**What this task involves:** Lines below that hold the word "pixels" must be copied in full.

**Extracted material:**
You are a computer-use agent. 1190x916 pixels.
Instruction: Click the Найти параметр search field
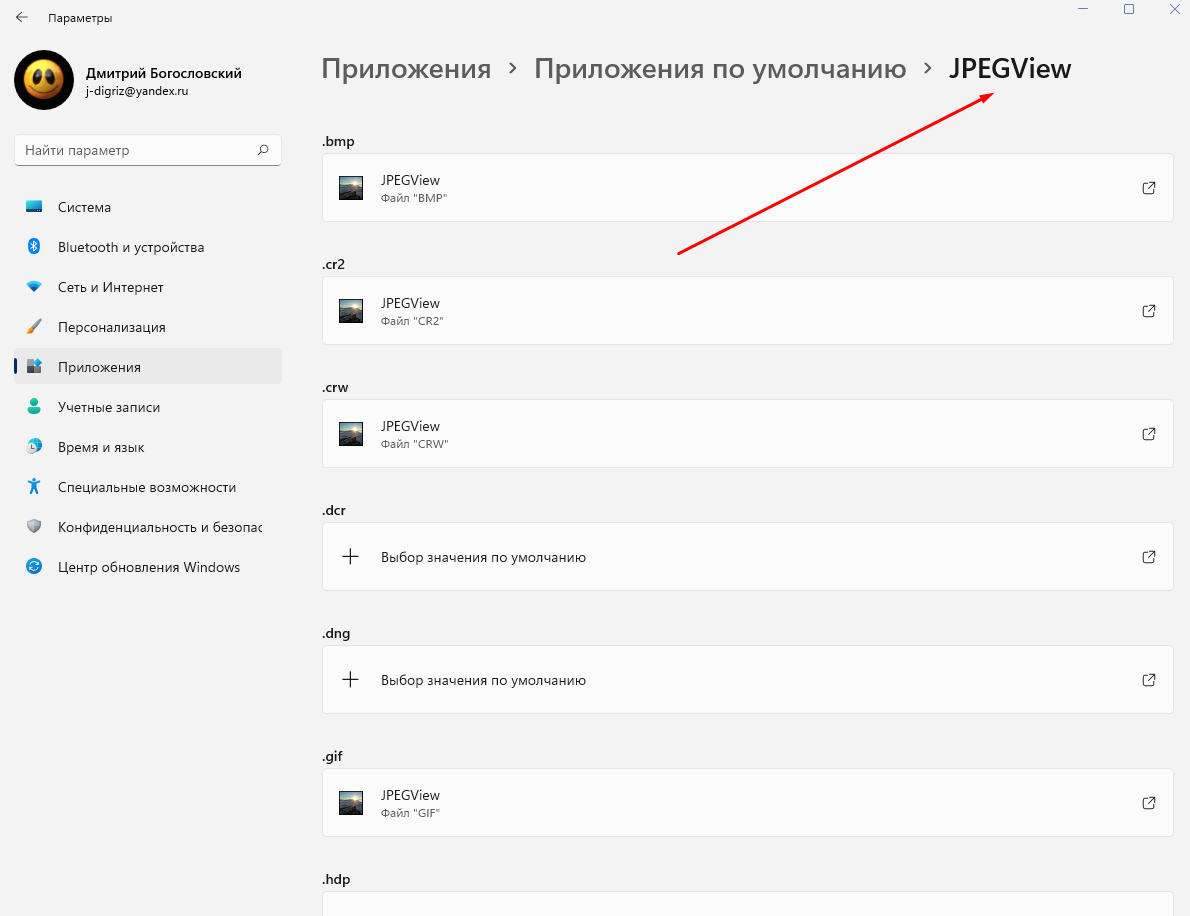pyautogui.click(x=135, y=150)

==

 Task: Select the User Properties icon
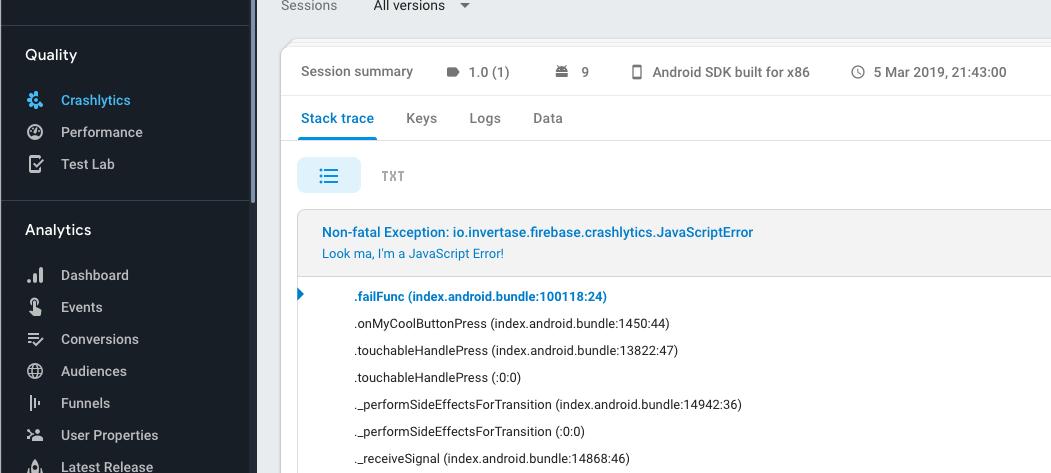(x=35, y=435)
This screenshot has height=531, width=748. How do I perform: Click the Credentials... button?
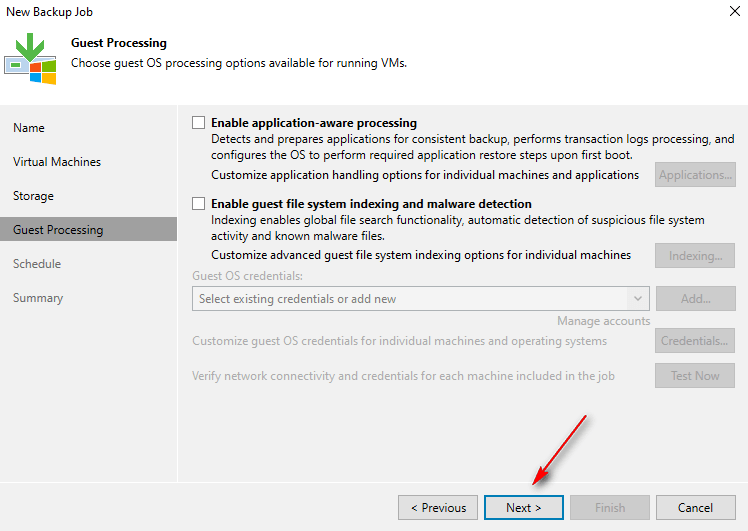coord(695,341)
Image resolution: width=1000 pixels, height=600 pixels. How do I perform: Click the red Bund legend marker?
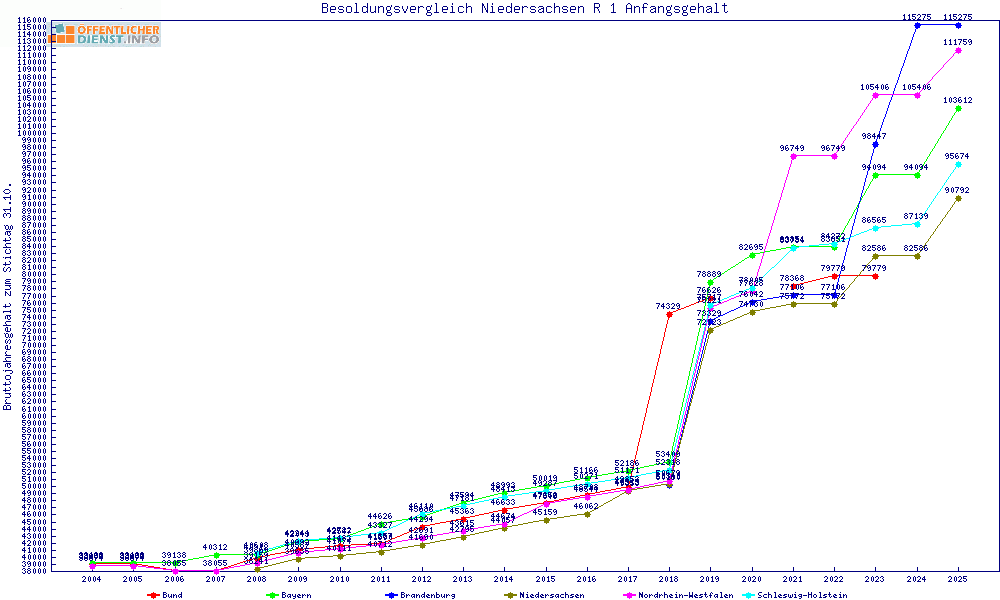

**Solution:**
You are a computer-use agent. 1190x916 pixels.
Image resolution: width=1000 pixels, height=600 pixels. How do I perform: Click the red Bund legend marker?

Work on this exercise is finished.